Historical Introduction to Flash Drive Price Versus Memory Capacity
This is certainly the case with memory capacity. $200 could buy you 8 MB of memory in 2000 (year that USB 2.0 flash drives were first introduced to the public), as opposed to 2GB of memory in 2005, and 128 GB of memory in 2010. Today, the average-sized 4 GB flash drive sells for around $10. Perhaps these increases in memory capacity reflect changes in everyday flash drive use – particularly in the domains of computer maintenance, law enforcement, business, and entertainment, where 4 GB of memory represents optimal balance between cost and desired memory capacity.
However, this does not imply that the power consumption efficiency of flash drives has seen similar gains. Our investigation attempted to establish whether or not larger drives are associated with smaller power consumptions.
Source: www.ehow.com
Results and Conclusions
The graphs in figures 1-3 show the power consumption of the laptop at rest and of the laptop with the flash drive when it is plugged in, as it opens files, and as it is ejected. Tables 1-3 summarize the data (in a previous blog post).
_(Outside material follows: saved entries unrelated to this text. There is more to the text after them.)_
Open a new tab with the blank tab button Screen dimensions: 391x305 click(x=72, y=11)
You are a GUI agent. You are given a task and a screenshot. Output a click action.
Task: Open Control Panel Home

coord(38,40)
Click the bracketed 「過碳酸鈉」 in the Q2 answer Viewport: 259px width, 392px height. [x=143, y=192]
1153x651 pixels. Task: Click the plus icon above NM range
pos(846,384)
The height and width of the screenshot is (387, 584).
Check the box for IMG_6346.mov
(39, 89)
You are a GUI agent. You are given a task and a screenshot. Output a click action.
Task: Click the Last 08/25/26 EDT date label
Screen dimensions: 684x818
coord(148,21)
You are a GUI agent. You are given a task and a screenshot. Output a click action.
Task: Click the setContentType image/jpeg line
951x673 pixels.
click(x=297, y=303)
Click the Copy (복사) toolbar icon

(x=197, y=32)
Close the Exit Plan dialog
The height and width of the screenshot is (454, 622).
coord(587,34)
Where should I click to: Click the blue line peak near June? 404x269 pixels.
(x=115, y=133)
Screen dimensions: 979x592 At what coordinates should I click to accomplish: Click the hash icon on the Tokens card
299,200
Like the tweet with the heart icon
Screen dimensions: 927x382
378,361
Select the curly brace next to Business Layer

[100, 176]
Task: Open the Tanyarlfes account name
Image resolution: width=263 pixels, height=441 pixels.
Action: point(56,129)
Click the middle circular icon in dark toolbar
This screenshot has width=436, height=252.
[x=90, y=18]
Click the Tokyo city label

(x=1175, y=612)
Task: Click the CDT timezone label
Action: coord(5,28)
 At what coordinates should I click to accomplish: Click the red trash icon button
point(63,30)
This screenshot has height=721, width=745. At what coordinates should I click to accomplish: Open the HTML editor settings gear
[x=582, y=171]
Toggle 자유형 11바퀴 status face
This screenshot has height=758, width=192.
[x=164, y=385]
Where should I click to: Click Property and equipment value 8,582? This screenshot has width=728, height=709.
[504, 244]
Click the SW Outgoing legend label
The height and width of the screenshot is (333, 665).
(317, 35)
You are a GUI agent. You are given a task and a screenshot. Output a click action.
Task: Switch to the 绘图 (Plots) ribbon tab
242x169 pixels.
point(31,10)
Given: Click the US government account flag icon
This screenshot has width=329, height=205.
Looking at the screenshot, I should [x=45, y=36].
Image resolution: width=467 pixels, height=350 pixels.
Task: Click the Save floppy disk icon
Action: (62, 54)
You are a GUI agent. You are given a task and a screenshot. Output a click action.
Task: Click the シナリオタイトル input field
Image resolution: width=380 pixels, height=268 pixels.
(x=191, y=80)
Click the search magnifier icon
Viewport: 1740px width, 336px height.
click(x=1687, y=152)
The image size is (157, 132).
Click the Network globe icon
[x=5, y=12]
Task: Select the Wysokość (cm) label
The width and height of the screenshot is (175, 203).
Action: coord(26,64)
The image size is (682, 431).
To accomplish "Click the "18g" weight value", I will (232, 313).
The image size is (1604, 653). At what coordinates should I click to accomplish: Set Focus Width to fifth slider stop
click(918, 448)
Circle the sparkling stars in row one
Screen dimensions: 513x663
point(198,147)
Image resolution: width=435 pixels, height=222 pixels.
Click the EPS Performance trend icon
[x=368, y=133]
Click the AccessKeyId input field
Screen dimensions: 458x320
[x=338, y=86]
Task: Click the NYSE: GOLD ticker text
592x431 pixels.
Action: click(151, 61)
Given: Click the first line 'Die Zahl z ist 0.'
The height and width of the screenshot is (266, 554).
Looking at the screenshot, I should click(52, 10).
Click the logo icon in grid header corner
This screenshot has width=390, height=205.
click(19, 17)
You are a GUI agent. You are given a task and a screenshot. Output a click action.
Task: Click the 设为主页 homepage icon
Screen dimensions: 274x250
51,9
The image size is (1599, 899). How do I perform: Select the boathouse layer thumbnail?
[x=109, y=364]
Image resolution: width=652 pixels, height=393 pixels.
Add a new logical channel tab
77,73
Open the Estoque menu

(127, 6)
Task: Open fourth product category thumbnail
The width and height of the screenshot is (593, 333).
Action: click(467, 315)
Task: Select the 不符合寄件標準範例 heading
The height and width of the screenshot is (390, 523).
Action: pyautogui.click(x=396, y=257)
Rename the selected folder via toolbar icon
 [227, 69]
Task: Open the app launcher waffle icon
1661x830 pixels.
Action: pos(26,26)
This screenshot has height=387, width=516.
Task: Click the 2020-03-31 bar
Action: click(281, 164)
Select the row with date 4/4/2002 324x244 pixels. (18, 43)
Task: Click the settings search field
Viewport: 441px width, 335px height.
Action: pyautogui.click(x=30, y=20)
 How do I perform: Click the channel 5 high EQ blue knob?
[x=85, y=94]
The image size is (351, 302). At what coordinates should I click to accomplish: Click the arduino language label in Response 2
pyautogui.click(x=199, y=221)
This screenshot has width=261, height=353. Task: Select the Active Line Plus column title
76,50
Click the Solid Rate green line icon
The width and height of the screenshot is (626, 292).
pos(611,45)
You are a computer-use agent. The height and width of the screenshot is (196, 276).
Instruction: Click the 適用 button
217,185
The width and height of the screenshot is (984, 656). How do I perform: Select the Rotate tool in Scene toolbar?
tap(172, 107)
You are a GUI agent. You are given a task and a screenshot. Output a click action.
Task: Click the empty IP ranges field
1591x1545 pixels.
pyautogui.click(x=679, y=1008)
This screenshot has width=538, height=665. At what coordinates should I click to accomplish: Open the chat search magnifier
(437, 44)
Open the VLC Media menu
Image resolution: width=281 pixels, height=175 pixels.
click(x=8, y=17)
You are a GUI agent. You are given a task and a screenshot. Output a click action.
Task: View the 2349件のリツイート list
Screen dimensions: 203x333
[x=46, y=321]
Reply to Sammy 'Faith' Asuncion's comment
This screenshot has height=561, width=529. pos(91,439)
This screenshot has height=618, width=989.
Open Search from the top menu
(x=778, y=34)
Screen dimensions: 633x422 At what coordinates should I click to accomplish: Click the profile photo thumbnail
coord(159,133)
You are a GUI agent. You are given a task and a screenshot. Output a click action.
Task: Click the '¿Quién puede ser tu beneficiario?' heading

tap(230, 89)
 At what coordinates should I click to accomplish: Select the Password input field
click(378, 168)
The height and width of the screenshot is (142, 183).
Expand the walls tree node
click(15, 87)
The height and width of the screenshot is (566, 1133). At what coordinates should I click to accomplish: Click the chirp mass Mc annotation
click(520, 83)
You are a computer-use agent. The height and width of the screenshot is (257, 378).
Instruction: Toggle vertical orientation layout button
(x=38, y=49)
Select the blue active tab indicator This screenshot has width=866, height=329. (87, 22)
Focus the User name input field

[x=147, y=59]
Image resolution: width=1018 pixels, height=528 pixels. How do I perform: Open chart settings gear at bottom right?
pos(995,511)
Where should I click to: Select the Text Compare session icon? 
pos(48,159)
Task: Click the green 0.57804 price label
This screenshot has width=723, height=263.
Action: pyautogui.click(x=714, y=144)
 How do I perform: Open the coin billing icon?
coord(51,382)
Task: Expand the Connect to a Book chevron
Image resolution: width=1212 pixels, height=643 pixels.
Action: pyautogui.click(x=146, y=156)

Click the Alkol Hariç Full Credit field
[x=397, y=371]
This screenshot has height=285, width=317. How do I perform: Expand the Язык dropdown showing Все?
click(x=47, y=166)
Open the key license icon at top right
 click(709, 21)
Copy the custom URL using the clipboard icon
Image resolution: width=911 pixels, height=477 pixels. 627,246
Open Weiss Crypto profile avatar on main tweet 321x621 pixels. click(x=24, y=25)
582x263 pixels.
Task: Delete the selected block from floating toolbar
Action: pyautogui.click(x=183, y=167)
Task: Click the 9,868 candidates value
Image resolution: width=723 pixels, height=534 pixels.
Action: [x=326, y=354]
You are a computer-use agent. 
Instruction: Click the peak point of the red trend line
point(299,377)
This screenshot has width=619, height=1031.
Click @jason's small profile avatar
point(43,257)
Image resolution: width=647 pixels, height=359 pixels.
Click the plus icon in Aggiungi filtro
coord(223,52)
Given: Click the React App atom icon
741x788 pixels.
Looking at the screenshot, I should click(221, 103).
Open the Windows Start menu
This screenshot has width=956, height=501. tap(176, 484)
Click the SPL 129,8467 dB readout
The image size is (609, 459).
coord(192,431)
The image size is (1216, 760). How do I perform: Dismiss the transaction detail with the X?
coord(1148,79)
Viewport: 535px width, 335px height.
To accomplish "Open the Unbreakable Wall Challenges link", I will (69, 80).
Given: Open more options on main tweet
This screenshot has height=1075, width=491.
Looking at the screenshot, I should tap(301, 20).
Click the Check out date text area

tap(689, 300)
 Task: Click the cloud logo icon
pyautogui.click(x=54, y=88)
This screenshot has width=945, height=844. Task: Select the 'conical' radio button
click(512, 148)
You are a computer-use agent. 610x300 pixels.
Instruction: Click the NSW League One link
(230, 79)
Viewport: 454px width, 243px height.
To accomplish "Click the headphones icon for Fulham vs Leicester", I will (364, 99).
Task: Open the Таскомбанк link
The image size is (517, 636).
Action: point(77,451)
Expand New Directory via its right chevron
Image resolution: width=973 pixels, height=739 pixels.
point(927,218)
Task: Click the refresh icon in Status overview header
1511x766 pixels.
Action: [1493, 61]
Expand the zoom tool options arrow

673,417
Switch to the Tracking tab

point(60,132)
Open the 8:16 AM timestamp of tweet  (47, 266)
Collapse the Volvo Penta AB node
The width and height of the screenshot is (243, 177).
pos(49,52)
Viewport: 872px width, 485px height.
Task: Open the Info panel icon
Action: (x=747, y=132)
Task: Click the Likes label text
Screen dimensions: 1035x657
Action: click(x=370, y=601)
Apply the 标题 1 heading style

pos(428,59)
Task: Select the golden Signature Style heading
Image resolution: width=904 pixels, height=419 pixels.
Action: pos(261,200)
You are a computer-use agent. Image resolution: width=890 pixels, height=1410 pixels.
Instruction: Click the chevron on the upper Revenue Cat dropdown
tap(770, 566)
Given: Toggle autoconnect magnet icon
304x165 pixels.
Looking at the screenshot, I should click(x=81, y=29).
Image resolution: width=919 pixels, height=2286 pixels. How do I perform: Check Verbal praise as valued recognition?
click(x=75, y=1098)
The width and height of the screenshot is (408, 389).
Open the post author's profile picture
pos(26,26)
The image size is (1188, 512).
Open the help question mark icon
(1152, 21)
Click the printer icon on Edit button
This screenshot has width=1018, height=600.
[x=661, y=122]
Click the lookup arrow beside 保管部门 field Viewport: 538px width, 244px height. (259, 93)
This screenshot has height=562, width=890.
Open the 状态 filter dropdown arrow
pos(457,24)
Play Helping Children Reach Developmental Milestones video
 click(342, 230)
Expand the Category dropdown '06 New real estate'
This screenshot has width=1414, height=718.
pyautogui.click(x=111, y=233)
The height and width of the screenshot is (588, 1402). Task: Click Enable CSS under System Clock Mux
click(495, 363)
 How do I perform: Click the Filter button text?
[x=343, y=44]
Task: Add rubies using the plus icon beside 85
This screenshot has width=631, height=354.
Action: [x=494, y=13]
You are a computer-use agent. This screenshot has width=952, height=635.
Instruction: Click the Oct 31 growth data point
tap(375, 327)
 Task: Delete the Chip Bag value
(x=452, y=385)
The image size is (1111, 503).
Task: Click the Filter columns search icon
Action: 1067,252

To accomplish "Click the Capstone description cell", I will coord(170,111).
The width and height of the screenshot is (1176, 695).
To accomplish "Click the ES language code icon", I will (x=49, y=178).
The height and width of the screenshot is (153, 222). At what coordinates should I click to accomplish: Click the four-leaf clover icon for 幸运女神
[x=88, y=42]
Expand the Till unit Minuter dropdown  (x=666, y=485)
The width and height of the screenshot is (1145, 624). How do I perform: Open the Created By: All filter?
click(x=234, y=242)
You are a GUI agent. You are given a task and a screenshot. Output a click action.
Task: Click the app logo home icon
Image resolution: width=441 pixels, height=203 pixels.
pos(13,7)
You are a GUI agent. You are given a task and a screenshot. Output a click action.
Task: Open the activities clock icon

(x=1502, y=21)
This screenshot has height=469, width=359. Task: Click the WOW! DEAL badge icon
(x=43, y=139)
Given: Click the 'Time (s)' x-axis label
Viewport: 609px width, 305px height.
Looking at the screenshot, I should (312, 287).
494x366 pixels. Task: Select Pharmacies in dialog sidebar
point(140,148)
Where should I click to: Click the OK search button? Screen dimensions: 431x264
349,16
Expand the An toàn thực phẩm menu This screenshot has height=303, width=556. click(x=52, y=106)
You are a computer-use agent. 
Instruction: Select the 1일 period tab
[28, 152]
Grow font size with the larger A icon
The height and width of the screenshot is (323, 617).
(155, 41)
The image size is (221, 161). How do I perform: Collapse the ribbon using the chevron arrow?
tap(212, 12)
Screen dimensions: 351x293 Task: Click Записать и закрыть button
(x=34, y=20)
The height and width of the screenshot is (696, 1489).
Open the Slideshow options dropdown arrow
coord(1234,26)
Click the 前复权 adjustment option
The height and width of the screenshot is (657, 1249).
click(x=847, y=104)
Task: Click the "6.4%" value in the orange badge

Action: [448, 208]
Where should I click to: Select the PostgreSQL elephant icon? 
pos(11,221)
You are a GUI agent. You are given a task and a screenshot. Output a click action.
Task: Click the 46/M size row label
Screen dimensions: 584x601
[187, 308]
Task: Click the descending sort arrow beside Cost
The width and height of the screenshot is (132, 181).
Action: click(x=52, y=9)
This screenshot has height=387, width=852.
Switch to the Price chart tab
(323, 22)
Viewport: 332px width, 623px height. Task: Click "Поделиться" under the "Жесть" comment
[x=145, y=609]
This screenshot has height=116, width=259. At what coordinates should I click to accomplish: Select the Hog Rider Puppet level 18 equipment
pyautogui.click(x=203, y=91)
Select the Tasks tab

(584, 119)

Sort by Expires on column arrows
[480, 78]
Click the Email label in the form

The data does not point to there being a significant difference among the flash drives and the amount of power they consume. Though we believed that flash drives with greater capacity would be more efficient and would consume less power than would smaller ones, especially older ones like the 256 MB, we did not observe a trend in our experiment. The differences that we did observe may be due to normal fluctuations in power consumption of each flash drive and may not be statistically significant. Some background tests in which a file was opened from the same flash drive more than once show that the power consumption reading on the watts up? PRO fluctuates and is not the same each time. It is clear from the data that a computer into which a flash drive has been plugged in consumes more power overall than a computer that has nothing running on it (figure 1). Ejection of a flash drive consumes about the same amount of power regardless of the size of the flash drive, though the 2 GB drive consumed the most power (+7.6 W), and the 2 GB micro flash drive consumed the least (+5.8 W). Whether this is a real trend, however, is uncertain because it was not observed when opening documents from flash drives.
In order to check whether the power consumption recorded when opening files is due to the flash drive or the computer, the same file was also opened from the computer. The data are inconsistent, however, and it is difficult to tell which device is consuming power, or whether there is a trend among different flash drive sizes. Power consumption was greater when opening files from the computer for only some of the files; for others, it was greater when opening them from a flash drive. This suggests that there is no difference among flash drives, and also that we cannot tell which device is consuming power, a confounding variable that must be eliminated in future experiments.
Overall, power consumption increases when a flash drive is plugged into a laptop, but it is unclear whether larger-capacity flash drives consume more or less power, whether they are merely plugged in or opening files. Future experiments should focus on a more rigorous statistical treatment of data, more of which should be collected using many different types of flash drives. Each type of flash drive should be tested multiple times (preferably three or more) and its power consumption should be recorded. Standard deviations should be determined, which can help eliminate or, at the least, pinpoint some of the uncertainties regarding fluctuations in power readings. It would also be interesting to test particular sizes of flash drives and determine if there is a difference in power consumption among different brands.